====== Provided entries
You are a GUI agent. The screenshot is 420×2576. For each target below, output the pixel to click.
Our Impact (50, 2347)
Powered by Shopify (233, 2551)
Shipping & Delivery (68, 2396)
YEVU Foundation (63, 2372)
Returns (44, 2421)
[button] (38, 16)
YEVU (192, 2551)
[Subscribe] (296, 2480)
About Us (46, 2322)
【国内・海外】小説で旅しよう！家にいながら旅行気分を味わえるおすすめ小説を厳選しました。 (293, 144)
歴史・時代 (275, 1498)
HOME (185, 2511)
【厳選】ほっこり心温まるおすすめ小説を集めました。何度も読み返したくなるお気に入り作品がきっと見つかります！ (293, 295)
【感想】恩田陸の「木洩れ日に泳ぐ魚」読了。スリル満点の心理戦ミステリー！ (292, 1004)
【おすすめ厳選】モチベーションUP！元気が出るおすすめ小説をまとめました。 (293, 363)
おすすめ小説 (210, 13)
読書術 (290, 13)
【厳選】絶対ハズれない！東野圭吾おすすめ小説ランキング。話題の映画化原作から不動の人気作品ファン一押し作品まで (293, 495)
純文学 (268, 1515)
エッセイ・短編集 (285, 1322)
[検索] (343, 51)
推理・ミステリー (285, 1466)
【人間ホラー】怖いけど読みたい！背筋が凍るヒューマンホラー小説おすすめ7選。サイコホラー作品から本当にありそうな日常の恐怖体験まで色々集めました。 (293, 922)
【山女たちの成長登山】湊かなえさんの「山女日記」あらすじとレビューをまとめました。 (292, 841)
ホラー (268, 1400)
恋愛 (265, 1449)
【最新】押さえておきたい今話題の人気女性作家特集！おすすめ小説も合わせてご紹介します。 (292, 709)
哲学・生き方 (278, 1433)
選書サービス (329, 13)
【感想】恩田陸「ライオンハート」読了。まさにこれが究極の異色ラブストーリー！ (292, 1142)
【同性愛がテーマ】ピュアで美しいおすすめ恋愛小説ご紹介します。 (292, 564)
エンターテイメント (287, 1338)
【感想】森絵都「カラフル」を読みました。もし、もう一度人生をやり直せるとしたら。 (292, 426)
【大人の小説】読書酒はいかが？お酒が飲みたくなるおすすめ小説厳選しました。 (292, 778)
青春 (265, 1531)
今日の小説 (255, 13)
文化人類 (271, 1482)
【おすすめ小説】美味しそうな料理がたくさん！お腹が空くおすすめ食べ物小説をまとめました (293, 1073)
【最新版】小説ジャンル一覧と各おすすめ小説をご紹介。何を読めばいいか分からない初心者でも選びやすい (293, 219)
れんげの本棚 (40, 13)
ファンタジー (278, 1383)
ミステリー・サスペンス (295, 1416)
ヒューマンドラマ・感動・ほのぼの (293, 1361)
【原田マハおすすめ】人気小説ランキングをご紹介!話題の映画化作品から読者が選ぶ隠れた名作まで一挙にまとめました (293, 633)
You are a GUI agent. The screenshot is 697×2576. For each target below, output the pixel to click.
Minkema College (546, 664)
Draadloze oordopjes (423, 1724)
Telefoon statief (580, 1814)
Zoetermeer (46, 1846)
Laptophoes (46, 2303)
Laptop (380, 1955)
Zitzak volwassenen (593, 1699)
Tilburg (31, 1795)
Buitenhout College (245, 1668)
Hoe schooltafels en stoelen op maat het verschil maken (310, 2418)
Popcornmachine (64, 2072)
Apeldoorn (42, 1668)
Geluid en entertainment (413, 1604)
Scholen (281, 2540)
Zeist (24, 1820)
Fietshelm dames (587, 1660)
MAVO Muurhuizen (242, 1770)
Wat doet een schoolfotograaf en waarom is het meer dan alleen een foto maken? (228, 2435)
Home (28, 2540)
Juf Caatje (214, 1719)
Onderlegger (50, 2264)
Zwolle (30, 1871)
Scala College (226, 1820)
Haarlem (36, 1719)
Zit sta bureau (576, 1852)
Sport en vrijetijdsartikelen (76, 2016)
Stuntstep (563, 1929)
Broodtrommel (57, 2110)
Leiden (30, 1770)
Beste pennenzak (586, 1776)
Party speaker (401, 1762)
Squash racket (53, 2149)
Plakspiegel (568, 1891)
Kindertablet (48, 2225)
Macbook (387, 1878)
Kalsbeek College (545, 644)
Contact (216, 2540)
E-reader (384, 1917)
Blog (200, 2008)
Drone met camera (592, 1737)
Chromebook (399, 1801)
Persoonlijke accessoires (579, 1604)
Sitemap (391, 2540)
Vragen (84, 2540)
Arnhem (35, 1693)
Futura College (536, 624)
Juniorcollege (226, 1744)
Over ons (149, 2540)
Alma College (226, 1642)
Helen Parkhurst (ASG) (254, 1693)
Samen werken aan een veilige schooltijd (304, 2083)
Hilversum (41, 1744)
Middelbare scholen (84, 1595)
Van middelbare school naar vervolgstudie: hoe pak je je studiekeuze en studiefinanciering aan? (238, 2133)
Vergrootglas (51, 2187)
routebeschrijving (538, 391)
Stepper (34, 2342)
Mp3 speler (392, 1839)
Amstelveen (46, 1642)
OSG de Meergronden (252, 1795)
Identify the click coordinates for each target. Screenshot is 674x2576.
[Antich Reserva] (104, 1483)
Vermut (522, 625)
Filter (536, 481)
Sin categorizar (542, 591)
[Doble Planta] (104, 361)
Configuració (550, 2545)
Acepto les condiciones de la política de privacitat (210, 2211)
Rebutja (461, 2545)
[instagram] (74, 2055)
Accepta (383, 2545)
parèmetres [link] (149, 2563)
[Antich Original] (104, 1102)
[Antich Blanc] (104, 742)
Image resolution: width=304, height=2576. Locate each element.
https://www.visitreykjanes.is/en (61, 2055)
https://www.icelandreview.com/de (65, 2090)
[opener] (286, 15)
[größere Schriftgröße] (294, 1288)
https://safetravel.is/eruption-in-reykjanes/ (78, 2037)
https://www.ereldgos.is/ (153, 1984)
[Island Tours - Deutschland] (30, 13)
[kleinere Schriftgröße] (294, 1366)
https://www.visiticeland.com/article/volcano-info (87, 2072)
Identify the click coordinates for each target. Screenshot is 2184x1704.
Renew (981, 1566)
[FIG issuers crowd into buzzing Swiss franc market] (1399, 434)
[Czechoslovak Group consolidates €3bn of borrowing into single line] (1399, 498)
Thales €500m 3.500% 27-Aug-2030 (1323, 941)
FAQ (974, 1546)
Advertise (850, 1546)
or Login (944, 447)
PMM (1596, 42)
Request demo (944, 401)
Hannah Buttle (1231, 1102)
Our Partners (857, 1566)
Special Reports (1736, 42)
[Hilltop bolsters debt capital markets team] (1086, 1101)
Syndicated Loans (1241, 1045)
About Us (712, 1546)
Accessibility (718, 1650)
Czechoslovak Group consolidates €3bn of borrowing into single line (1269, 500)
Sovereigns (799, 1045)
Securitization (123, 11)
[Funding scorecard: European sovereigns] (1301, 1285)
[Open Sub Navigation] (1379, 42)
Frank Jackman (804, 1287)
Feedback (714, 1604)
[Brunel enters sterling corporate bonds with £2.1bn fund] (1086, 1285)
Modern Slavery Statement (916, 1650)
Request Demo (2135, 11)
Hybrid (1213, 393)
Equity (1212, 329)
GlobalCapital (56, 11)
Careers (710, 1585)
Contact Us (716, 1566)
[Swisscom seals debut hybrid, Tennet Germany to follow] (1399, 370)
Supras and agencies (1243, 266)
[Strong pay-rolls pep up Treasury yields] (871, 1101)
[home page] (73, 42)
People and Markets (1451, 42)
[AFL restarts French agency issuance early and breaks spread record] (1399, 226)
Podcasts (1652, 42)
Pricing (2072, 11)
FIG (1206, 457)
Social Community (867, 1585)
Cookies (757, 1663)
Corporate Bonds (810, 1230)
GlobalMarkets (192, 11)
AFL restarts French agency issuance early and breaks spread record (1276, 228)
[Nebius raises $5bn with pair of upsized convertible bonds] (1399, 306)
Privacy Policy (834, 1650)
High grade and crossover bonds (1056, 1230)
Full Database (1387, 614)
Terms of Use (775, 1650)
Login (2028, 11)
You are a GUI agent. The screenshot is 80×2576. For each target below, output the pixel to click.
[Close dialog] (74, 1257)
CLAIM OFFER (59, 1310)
============
Quote the records above from their first line through the line containing "MAVO Muurhuizen (242, 1770)", both ends included.

Exercise response:
You are a GUI agent. The screenshot is 420×2576. For each target below, output the pixel to click.
Our Impact (50, 2347)
Powered by Shopify (233, 2551)
Shipping & Delivery (68, 2396)
YEVU Foundation (63, 2372)
Returns (44, 2421)
[button] (38, 16)
YEVU (192, 2551)
[Subscribe] (296, 2480)
About Us (46, 2322)
【国内・海外】小説で旅しよう！家にいながら旅行気分を味わえるおすすめ小説を厳選しました。 (293, 144)
歴史・時代 (275, 1498)
HOME (185, 2511)
【厳選】ほっこり心温まるおすすめ小説を集めました。何度も読み返したくなるお気に入り作品がきっと見つかります！ (293, 295)
【感想】恩田陸の「木洩れ日に泳ぐ魚」読了。スリル満点の心理戦ミステリー！ (292, 1004)
【おすすめ厳選】モチベーションUP！元気が出るおすすめ小説をまとめました。 (293, 363)
おすすめ小説 (210, 13)
読書術 (290, 13)
【厳選】絶対ハズれない！東野圭吾おすすめ小説ランキング。話題の映画化原作から不動の人気作品ファン一押し作品まで (293, 495)
純文学 (268, 1515)
エッセイ・短編集 (285, 1322)
[検索] (343, 51)
推理・ミステリー (285, 1466)
【人間ホラー】怖いけど読みたい！背筋が凍るヒューマンホラー小説おすすめ7選。サイコホラー作品から本当にありそうな日常の恐怖体験まで色々集めました。 (293, 922)
【山女たちの成長登山】湊かなえさんの「山女日記」あらすじとレビューをまとめました。 (292, 841)
ホラー (268, 1400)
恋愛 (265, 1449)
【最新】押さえておきたい今話題の人気女性作家特集！おすすめ小説も合わせてご紹介します。 (292, 709)
哲学・生き方 (278, 1433)
選書サービス (329, 13)
【感想】恩田陸「ライオンハート」読了。まさにこれが究極の異色ラブストーリー！ (292, 1142)
【同性愛がテーマ】ピュアで美しいおすすめ恋愛小説ご紹介します。 (292, 564)
エンターテイメント (287, 1338)
【感想】森絵都「カラフル」を読みました。もし、もう一度人生をやり直せるとしたら。 (292, 426)
【大人の小説】読書酒はいかが？お酒が飲みたくなるおすすめ小説厳選しました。 (292, 778)
青春 (265, 1531)
今日の小説 (255, 13)
文化人類 (271, 1482)
【おすすめ小説】美味しそうな料理がたくさん！お腹が空くおすすめ食べ物小説をまとめました (293, 1073)
【最新版】小説ジャンル一覧と各おすすめ小説をご紹介。何を読めばいいか分からない初心者でも選びやすい (293, 219)
れんげの本棚 (40, 13)
ファンタジー (278, 1383)
ミステリー・サスペンス (295, 1416)
ヒューマンドラマ・感動・ほのぼの (293, 1361)
【原田マハおすすめ】人気小説ランキングをご紹介!話題の映画化作品から読者が選ぶ隠れた名作まで一挙にまとめました (293, 633)
You are a GUI agent. The screenshot is 697×2576. For each target below, output the pixel to click.
Minkema College (546, 664)
Draadloze oordopjes (423, 1724)
Telefoon statief (580, 1814)
Zoetermeer (46, 1846)
Laptophoes (46, 2303)
Laptop (380, 1955)
Zitzak volwassenen (593, 1699)
Tilburg (31, 1795)
Buitenhout College (245, 1668)
Hoe schooltafels en stoelen op maat het verschil maken (310, 2418)
Popcornmachine (64, 2072)
Apeldoorn (42, 1668)
Geluid en entertainment (413, 1604)
Scholen (281, 2540)
Zeist (24, 1820)
Fietshelm dames (587, 1660)
MAVO Muurhuizen (242, 1770)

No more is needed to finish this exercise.